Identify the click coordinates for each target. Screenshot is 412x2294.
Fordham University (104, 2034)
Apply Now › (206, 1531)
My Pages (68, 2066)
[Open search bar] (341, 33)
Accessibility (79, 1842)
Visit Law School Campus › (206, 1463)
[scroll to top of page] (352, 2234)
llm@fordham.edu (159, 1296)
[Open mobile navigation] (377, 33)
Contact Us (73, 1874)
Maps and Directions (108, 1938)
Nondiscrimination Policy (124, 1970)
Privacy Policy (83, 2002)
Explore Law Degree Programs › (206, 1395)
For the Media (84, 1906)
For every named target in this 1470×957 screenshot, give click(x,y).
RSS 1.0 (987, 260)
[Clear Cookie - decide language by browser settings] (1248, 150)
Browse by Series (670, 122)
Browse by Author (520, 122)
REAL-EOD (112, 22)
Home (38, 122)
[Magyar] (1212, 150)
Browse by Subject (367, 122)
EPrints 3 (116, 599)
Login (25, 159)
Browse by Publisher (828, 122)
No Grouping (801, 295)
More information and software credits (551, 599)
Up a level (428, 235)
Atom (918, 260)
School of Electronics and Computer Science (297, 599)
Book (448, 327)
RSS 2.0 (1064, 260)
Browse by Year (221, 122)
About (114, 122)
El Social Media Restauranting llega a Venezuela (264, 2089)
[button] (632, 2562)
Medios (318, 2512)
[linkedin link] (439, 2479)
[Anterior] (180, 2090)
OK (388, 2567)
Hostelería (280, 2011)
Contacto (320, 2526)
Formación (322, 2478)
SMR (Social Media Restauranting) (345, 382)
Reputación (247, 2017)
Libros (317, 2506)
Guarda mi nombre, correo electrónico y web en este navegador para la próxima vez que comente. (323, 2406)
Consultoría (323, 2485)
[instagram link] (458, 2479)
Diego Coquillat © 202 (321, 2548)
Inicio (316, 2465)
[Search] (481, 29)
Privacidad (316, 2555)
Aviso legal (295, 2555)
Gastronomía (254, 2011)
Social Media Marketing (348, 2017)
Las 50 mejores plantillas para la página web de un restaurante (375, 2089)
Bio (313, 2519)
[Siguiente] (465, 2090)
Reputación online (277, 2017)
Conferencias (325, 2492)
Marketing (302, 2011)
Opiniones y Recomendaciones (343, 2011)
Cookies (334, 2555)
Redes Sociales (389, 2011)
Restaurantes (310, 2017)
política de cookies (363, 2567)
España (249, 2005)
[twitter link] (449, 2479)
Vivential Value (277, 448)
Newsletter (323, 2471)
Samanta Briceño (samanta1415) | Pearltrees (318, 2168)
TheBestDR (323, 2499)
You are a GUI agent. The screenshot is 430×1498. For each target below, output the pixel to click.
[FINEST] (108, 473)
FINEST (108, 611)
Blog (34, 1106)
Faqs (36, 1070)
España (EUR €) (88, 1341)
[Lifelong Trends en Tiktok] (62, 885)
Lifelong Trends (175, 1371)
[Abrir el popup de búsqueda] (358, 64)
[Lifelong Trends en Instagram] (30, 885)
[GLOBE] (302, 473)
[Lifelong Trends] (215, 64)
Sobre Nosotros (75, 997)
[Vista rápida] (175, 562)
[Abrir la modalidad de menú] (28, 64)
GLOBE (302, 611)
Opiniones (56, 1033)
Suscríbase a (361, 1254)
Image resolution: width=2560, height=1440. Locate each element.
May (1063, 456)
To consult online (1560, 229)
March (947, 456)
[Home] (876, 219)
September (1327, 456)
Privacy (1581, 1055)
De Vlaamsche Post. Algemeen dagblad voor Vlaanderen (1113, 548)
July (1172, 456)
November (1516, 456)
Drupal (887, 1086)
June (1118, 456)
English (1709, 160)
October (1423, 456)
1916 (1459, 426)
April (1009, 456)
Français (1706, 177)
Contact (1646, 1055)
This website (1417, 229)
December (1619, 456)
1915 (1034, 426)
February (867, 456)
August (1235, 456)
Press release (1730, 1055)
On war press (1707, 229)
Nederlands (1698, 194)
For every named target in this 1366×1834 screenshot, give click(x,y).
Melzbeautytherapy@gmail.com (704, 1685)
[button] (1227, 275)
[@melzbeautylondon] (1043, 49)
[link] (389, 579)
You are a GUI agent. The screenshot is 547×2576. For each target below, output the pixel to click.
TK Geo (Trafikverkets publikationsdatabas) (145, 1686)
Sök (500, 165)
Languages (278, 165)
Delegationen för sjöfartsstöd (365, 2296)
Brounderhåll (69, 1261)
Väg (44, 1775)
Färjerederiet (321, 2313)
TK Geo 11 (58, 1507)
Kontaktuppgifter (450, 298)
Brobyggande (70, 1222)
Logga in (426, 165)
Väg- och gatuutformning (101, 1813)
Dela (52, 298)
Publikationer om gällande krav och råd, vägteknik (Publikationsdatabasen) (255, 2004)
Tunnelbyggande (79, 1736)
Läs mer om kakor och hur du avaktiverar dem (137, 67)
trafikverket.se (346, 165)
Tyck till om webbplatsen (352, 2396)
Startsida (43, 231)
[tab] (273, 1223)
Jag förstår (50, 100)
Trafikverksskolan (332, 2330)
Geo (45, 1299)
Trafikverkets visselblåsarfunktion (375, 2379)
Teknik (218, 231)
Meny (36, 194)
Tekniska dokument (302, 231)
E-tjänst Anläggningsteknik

================

Each line in the listing needs to be copied exactly.

Identify the click coordinates for each target. Screenshot is 412x2294.
Fordham University (104, 2034)
Apply Now › (206, 1531)
My Pages (68, 2066)
[Open search bar] (341, 33)
Accessibility (79, 1842)
Visit Law School Campus › (206, 1463)
[scroll to top of page] (352, 2234)
llm@fordham.edu (159, 1296)
[Open mobile navigation] (377, 33)
Contact Us (73, 1874)
Maps and Directions (108, 1938)
Nondiscrimination Policy (124, 1970)
Privacy Policy (83, 2002)
Explore Law Degree Programs › (206, 1395)
For the Media (84, 1906)
For every named target in this 1470×957 screenshot, give click(x,y).
RSS 1.0 (987, 260)
[Clear Cookie - decide language by browser settings] (1248, 150)
Browse by Series (670, 122)
Browse by Author (520, 122)
REAL-EOD (112, 22)
Home (38, 122)
[Magyar] (1212, 150)
Browse by Subject (367, 122)
EPrints 3 (116, 599)
Login (25, 159)
Browse by Publisher (828, 122)
No Grouping (801, 295)
More information and software credits (551, 599)
Up a level (428, 235)
Atom (918, 260)
School of Electronics and Computer Science (297, 599)
Book (448, 327)
RSS 2.0 (1064, 260)
Browse by Year (221, 122)
About (114, 122)
El Social Media Restauranting llega a Venezuela (264, 2089)
[button] (632, 2562)
Medios (318, 2512)
[linkedin link] (439, 2479)
[Anterior] (180, 2090)
OK (388, 2567)
Hostelería (280, 2011)
Contacto (320, 2526)
Formación (322, 2478)
SMR (Social Media Restauranting) (345, 382)
Reputación (247, 2017)
Libros (317, 2506)
Guarda mi nombre, correo electrónico y web en este navegador para la próxima vez que comente. (323, 2406)
Consultoría (323, 2485)
[instagram link] (458, 2479)
Diego Coquillat © 202 (321, 2548)
Inicio (316, 2465)
[Search] (481, 29)
Privacidad (316, 2555)
Aviso legal (295, 2555)
Gastronomía (254, 2011)
Social Media Marketing (348, 2017)
Las 50 mejores plantillas para la página web de un restaurante (375, 2089)
Bio (313, 2519)
[Siguiente] (465, 2090)
Reputación online (277, 2017)
Conferencias (325, 2492)
Marketing (302, 2011)
Opiniones y Recomendaciones (343, 2011)
Cookies (334, 2555)
Redes Sociales (389, 2011)
Restaurantes (310, 2017)
política de cookies (363, 2567)
España (249, 2005)
[twitter link] (449, 2479)
Vivential Value (277, 448)
Newsletter (323, 2471)
Samanta Briceño (samanta1415) | Pearltrees (318, 2168)
TheBestDR (323, 2499)
You are a GUI agent. The screenshot is 430×1498. For each target below, output the pixel to click.
[FINEST] (108, 473)
FINEST (108, 611)
Blog (34, 1106)
Faqs (36, 1070)
España (EUR €) (88, 1341)
[Lifelong Trends en Tiktok] (62, 885)
Lifelong Trends (175, 1371)
[Abrir el popup de búsqueda] (358, 64)
[Lifelong Trends en Instagram] (30, 885)
[GLOBE] (302, 473)
[Lifelong Trends] (215, 64)
Sobre Nosotros (75, 997)
[Vista rápida] (175, 562)
[Abrir la modalidad de menú] (28, 64)
GLOBE (302, 611)
Opiniones (56, 1033)
Suscríbase a (361, 1254)
Image resolution: width=2560, height=1440. Locate each element.
May (1063, 456)
To consult online (1560, 229)
March (947, 456)
[Home] (876, 219)
September (1327, 456)
Privacy (1581, 1055)
De Vlaamsche Post. Algemeen dagblad voor Vlaanderen (1113, 548)
July (1172, 456)
November (1516, 456)
Drupal (887, 1086)
June (1118, 456)
English (1709, 160)
October (1423, 456)
1916 (1459, 426)
April (1009, 456)
Français (1706, 177)
Contact (1646, 1055)
This website (1417, 229)
December (1619, 456)
1915 (1034, 426)
February (867, 456)
August (1235, 456)
Press release (1730, 1055)
On war press (1707, 229)
Nederlands (1698, 194)
For every named target in this 1366×1834 screenshot, give click(x,y).
Melzbeautytherapy@gmail.com (704, 1685)
[button] (1227, 275)
[@melzbeautylondon] (1043, 49)
[link] (389, 579)
You are a GUI agent. The screenshot is 547×2576. For each target below, output the pixel to click.
TK Geo (Trafikverkets publikationsdatabas) (145, 1686)
Sök (500, 165)
Languages (278, 165)
Delegationen för sjöfartsstöd (365, 2296)
Brounderhåll (69, 1261)
Väg (44, 1775)
Färjerederiet (321, 2313)
TK Geo 11 (58, 1507)
Kontaktuppgifter (450, 298)
Brobyggande (70, 1222)
Logga in (426, 165)
Väg- och gatuutformning (101, 1813)
Dela (52, 298)
Publikationer om gällande krav och råd, vägteknik (Publikationsdatabasen) (255, 2004)
Tunnelbyggande (79, 1736)
Läs mer om kakor och hur du avaktiverar dem (137, 67)
trafikverket.se (346, 165)
Tyck till om webbplatsen (352, 2396)
Startsida (43, 231)
[tab] (273, 1223)
Jag förstår (50, 100)
Trafikverksskolan (332, 2330)
Geo (45, 1299)
Trafikverkets visselblåsarfunktion (375, 2379)
Teknik (218, 231)
Meny (36, 194)
Tekniska dokument (302, 231)
E-tjänst Anläggningsteknik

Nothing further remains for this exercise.